Exact copy, pictures excluded: reproduce every record below.
(MATERIAL SHOWN begins)
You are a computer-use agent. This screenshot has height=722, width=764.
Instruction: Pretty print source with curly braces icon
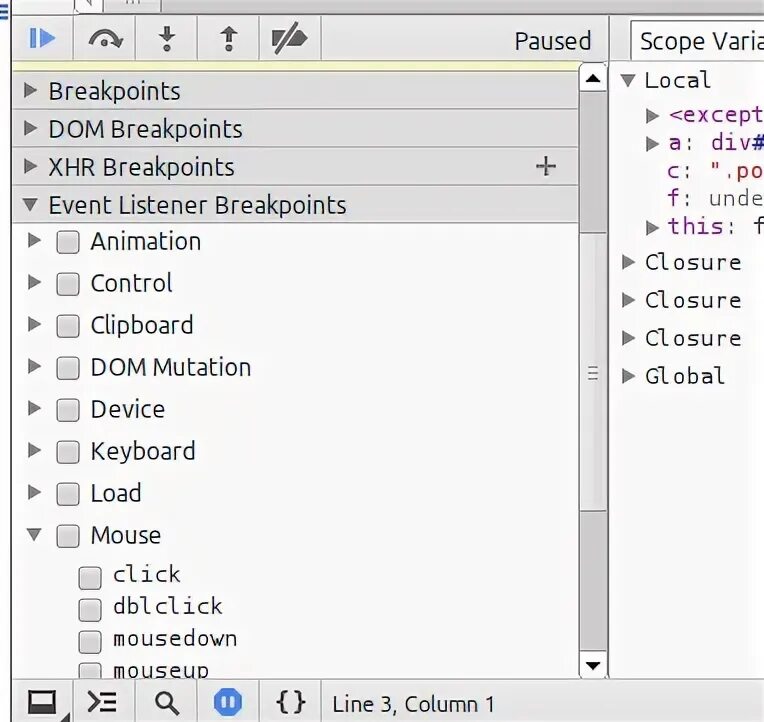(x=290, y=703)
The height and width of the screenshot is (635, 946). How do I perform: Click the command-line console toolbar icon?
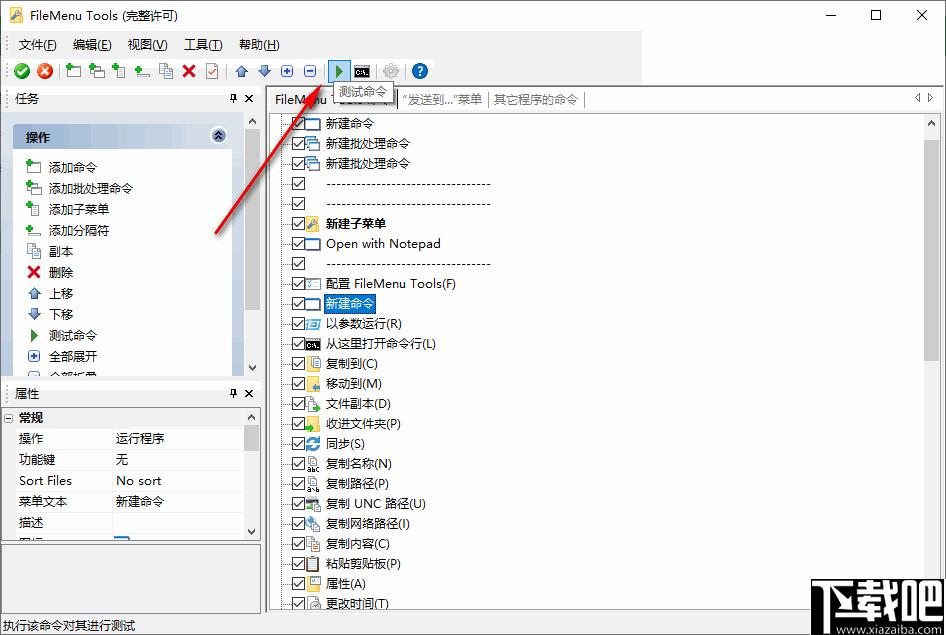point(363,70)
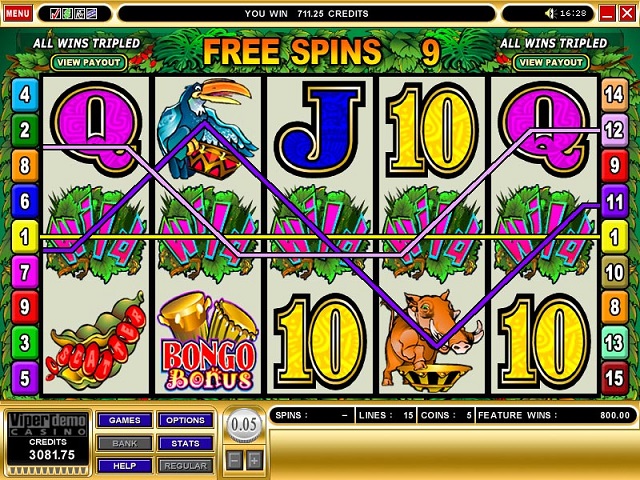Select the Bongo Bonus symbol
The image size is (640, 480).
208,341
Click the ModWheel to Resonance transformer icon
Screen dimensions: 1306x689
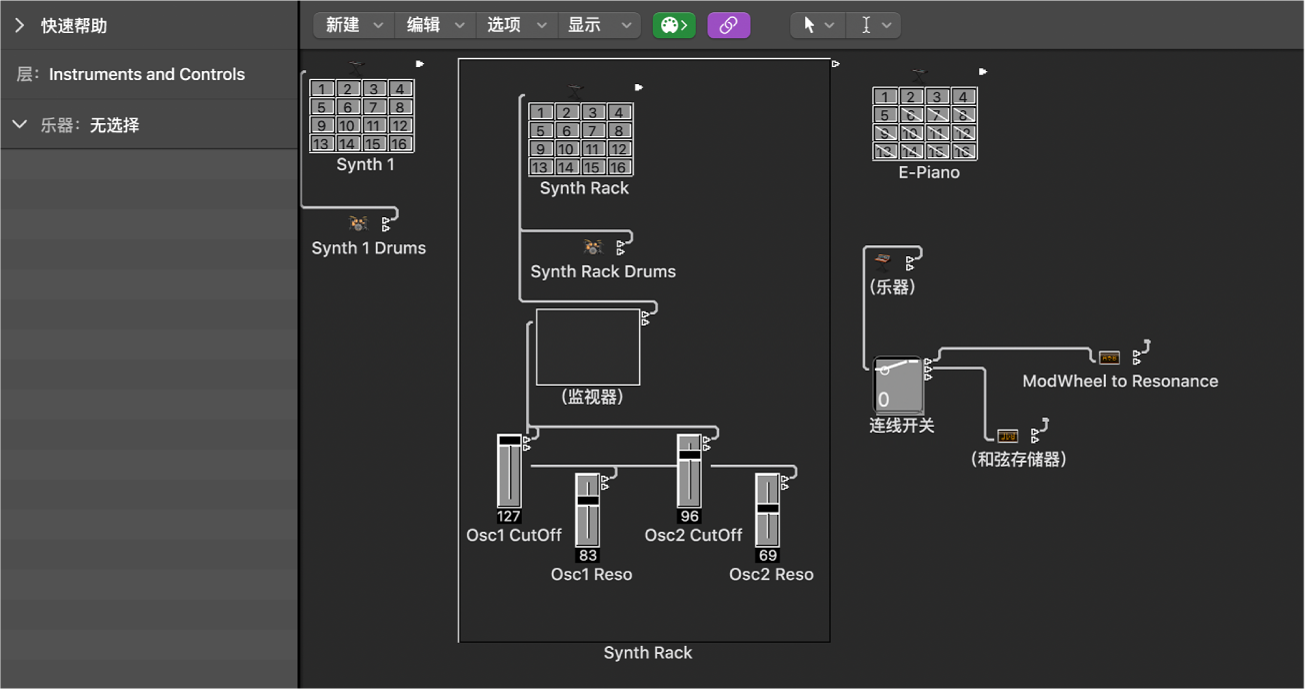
(MATERIAL SHOWN ends)
◆ RESPONSE AREA ◆
You are a computer-use agent. This screenshot has height=722, width=764.
Instruction: Pretty print source with curly braces icon
(x=290, y=703)
The height and width of the screenshot is (635, 946). How do I perform: Click the command-line console toolbar icon?
point(363,70)
Select the Bongo Bonus symbol
The image size is (640, 480).
208,341
Click the ModWheel to Resonance transformer icon
Screen dimensions: 1306x689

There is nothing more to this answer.